As servicing matures, it may open the door to more ambitious circular models: swapping components, aggregating debris for return, or supplying orbital manufacturing with reclaimed materials. For now, they offer the strongest bridge between circular intent and circular action.
Insurers and Financiers: Shaping Incentives from the Shadows
Though less visible, the insurance and finance sector could prove pivotal in enabling — or blocking — circular innovation.
If insurers reward sustainable practice with lower premiums, and investors link financing terms to circular performance or risk mitigation, they shift the economics in a lasting way. These actors can help de-risk early investment in sustainability — or push unsustainable behaviour off the balance sheet altogether.
At present, these levers remain largely unused. But in other industries, sustainability-linked financing and insurance underwriting have proven powerful tools for change. There’s no reason space should be different.
Gaps and Emerging Roles
Even with these actors, the ecosystem is incomplete.
We are beginning to see standardisation efforts, such as the Earth-Space Sustainability Initiative (ESSI), which seek to embed shared principles and technical expectations across the sector. But more is needed.

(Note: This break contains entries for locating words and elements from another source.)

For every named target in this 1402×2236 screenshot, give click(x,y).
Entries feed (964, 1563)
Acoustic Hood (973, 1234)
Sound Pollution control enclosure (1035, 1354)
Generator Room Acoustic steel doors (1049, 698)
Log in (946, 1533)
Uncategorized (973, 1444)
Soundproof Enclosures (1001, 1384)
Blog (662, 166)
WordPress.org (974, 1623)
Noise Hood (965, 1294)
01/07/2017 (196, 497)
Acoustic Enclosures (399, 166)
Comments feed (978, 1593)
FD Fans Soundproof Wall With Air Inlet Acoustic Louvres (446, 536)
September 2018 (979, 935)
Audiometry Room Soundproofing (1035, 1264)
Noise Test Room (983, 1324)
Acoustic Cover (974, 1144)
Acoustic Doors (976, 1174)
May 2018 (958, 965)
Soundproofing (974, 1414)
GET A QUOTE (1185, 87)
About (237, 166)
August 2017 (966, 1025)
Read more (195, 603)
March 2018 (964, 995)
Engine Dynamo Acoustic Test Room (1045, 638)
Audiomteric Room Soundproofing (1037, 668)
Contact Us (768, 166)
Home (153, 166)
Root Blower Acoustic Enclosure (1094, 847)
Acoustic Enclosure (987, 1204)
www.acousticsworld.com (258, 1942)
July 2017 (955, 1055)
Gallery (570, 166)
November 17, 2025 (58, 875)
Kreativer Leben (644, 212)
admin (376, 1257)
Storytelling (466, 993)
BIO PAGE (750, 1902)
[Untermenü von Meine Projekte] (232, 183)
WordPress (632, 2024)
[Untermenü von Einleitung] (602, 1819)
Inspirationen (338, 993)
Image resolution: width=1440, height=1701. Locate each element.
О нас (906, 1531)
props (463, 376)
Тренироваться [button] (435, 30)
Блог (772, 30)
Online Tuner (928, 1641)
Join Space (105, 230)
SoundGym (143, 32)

Potential new roles might include:
- Transparency platforms to track satellite behaviour and compliance
- Auditors or certifiers to verify sustainability claims and performance
- Market coordinators for mitigation credits or circularity exchanges
- Public-private coalitions to build shared infrastructure and policy alignment
These aren’t fringe additions — they may be essential to bridging intention and implementation.
Circularity Is a Team Sport
Designing for circularity isn’t a matter of any one actor stepping up. It’s a matter of alignment — of regulators creating pressure, manufacturers and operators embedding new norms, service providers making recovery feasible, and investors rewarding sustainable behaviour.
We can’t assume that innovation alone will get us there. Business models, rules, roles, and incentives all need to shift — not radically, but intentionally.
The future of orbital infrastructure depends on this coordination. Without it, even the most advanced technology risks becoming just another object in the growing crowd.